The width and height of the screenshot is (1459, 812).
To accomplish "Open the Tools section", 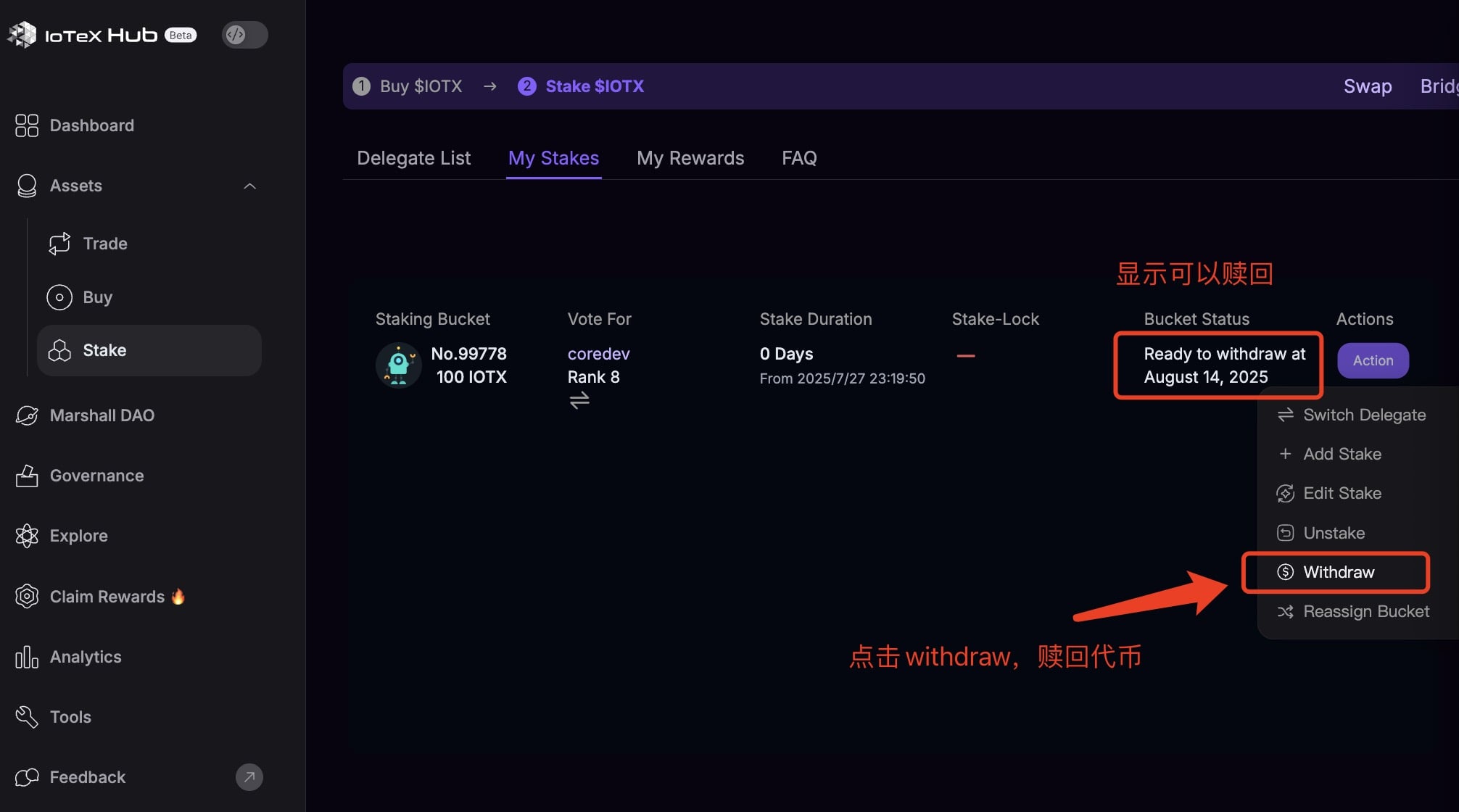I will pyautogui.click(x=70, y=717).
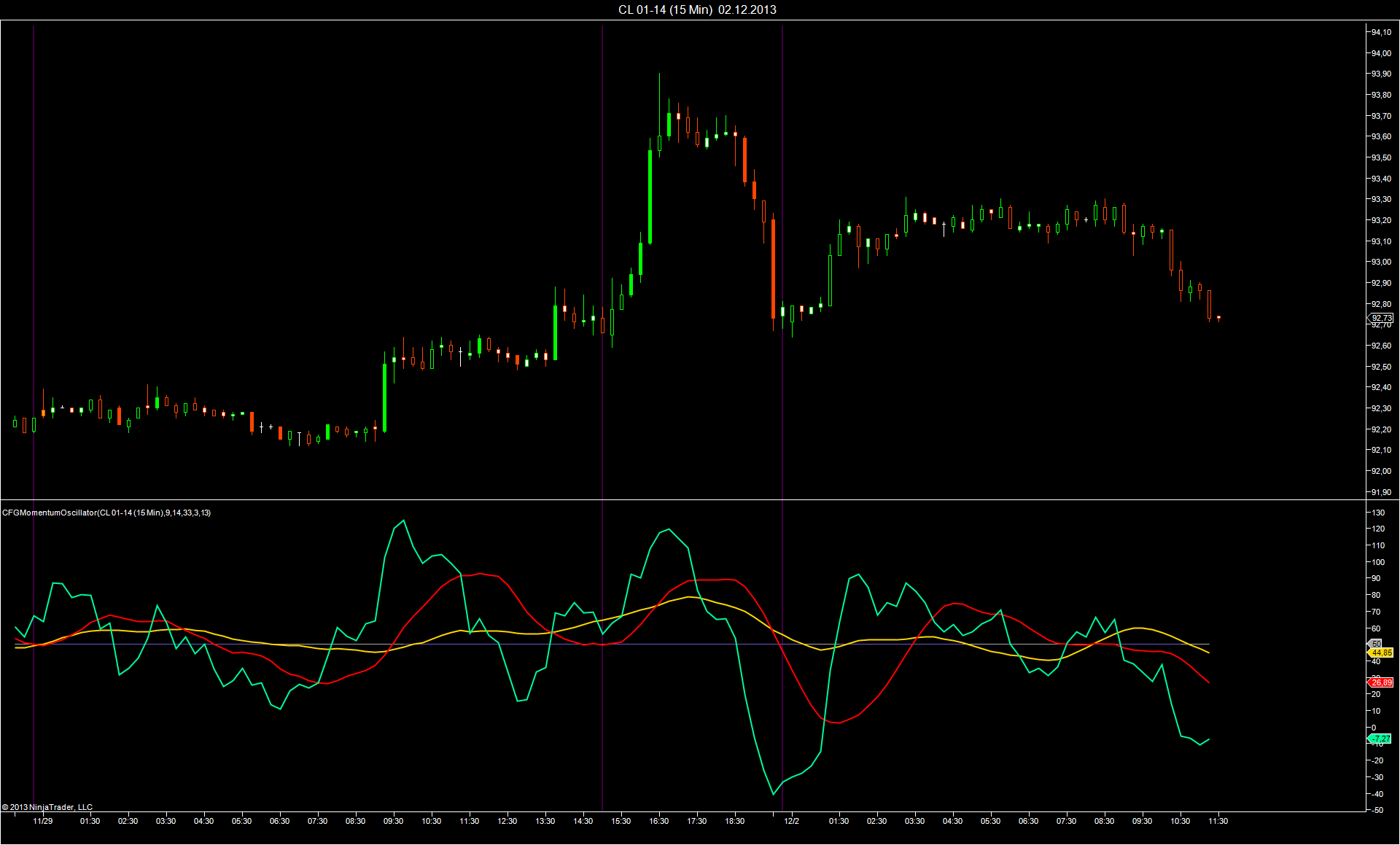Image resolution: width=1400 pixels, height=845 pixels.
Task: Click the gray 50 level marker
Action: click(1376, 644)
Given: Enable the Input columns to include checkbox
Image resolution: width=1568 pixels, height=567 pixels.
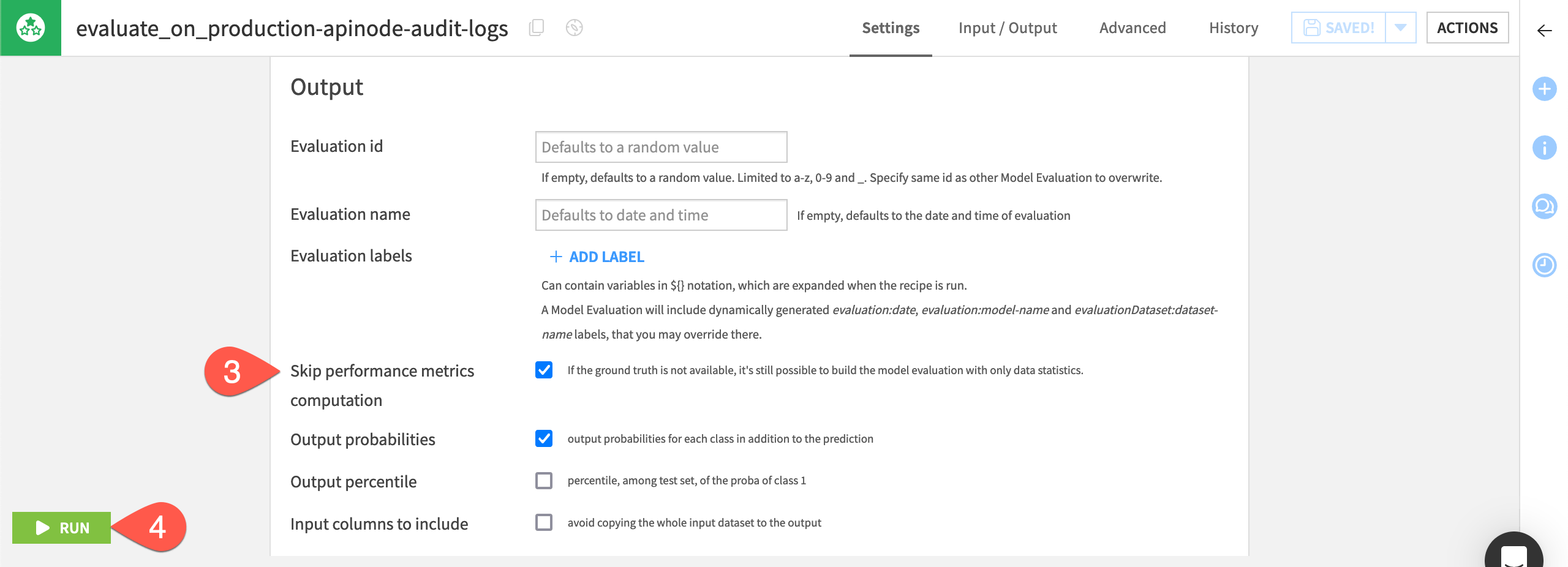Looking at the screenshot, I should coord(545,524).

────────

Begin with the line containing "Image resolution: width=1568" and end with the last line of the entries above. Copy those lines exactly, both ends included, and drop every picture.

Image resolution: width=1568 pixels, height=567 pixels.
Looking at the screenshot, I should coord(545,524).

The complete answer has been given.